> Rows:
— START —

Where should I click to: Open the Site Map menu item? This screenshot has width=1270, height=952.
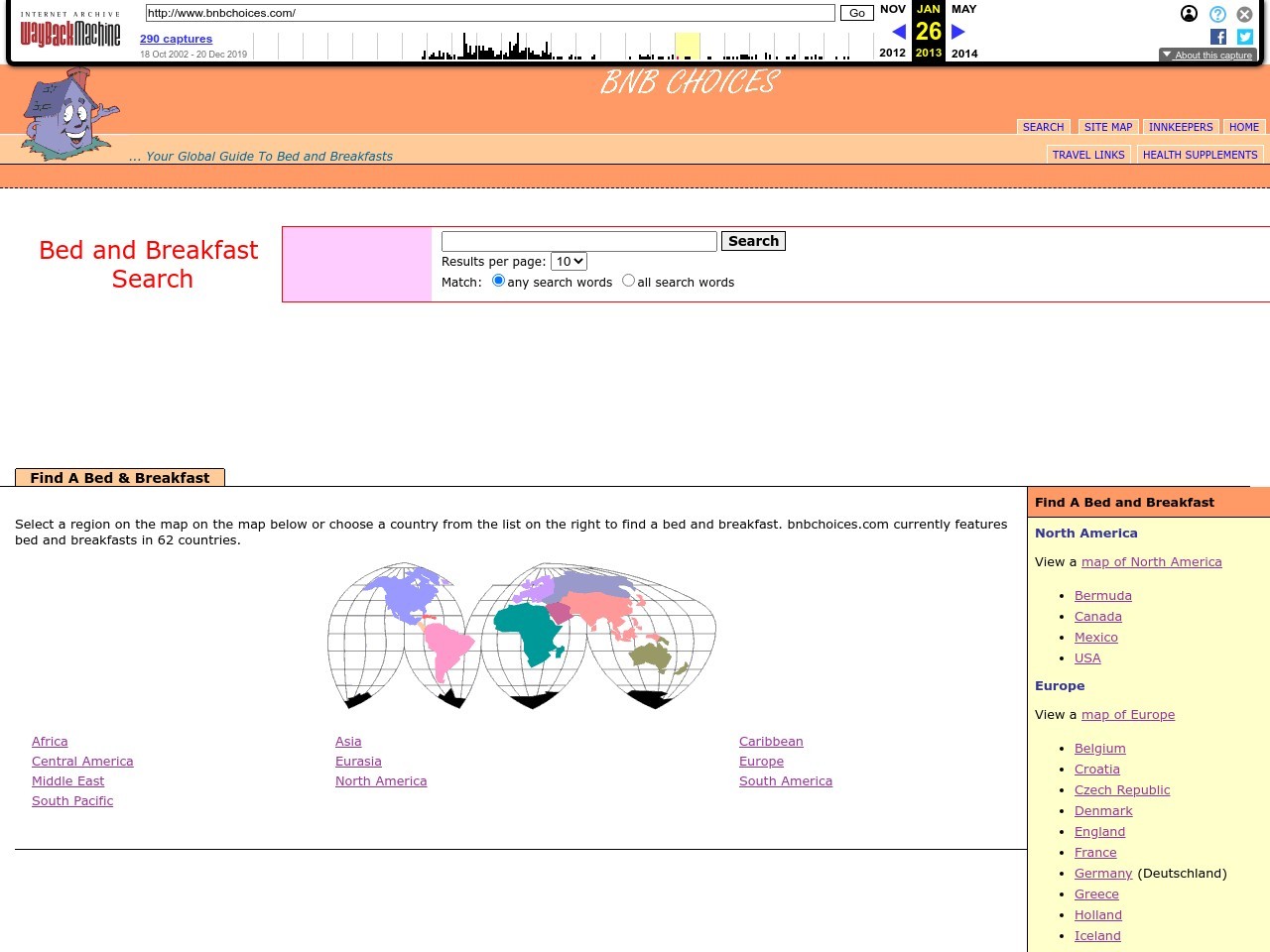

— END —
— START —

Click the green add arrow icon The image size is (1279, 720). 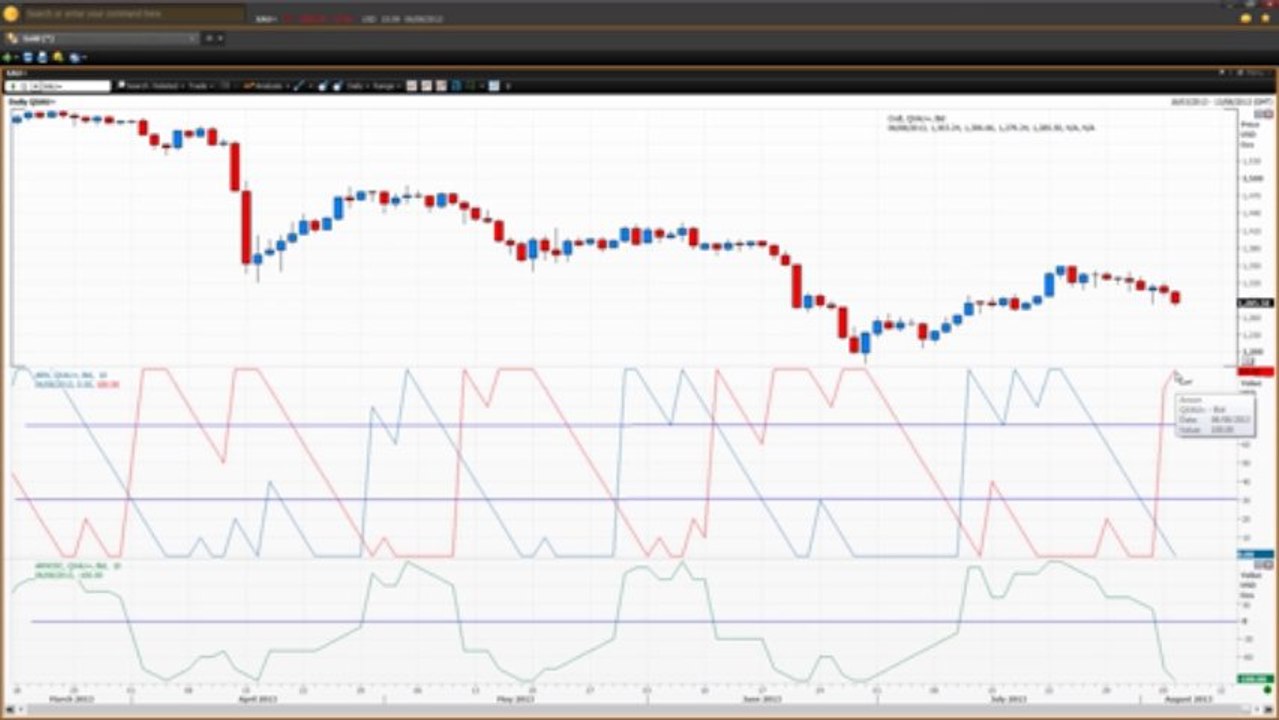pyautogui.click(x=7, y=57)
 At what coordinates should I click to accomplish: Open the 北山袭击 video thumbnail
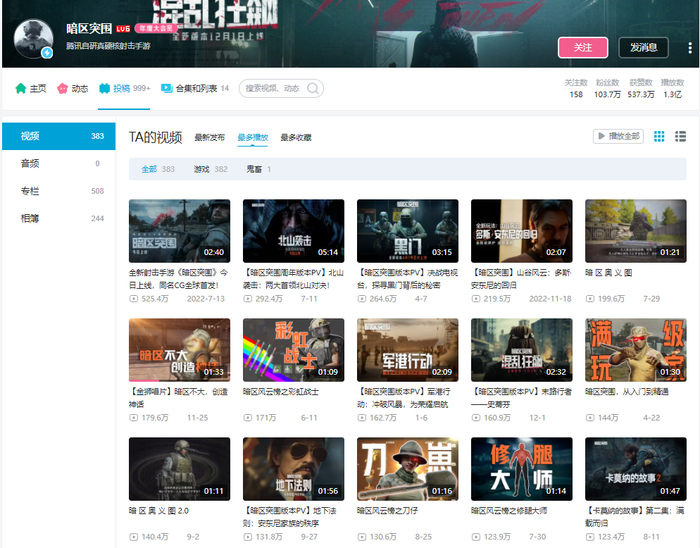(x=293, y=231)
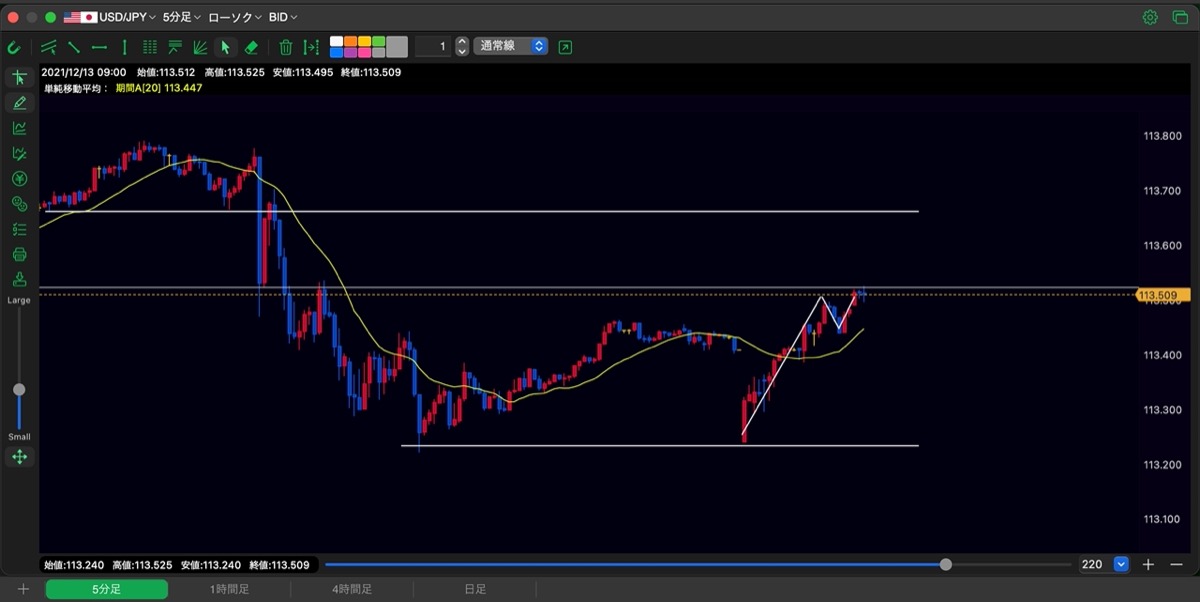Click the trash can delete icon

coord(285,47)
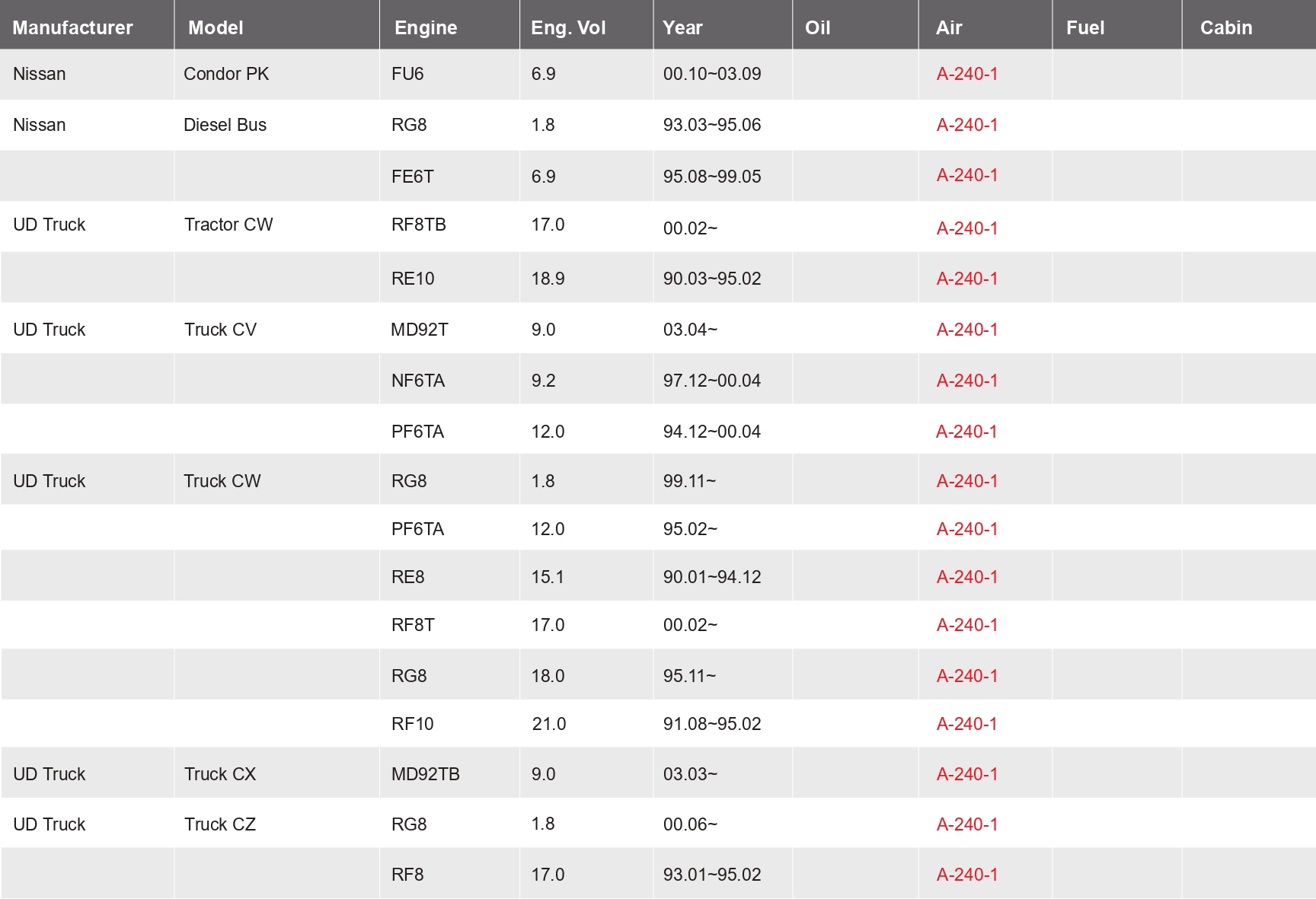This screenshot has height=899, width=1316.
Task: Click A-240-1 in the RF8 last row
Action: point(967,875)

— END —

> Directive:
Echo the lines from the one with "At what coordinates" to the one with "Action: point(967,875)", both included, leaving the pictures out.

> Solved exercise:
 At what coordinates should I click to accomplish: Open the 北山袭击 video thumbnail
(x=293, y=231)
Click the trash can delete icon

coord(285,47)
This screenshot has height=899, width=1316.
Task: Click A-240-1 in the RF8 last row
Action: point(967,875)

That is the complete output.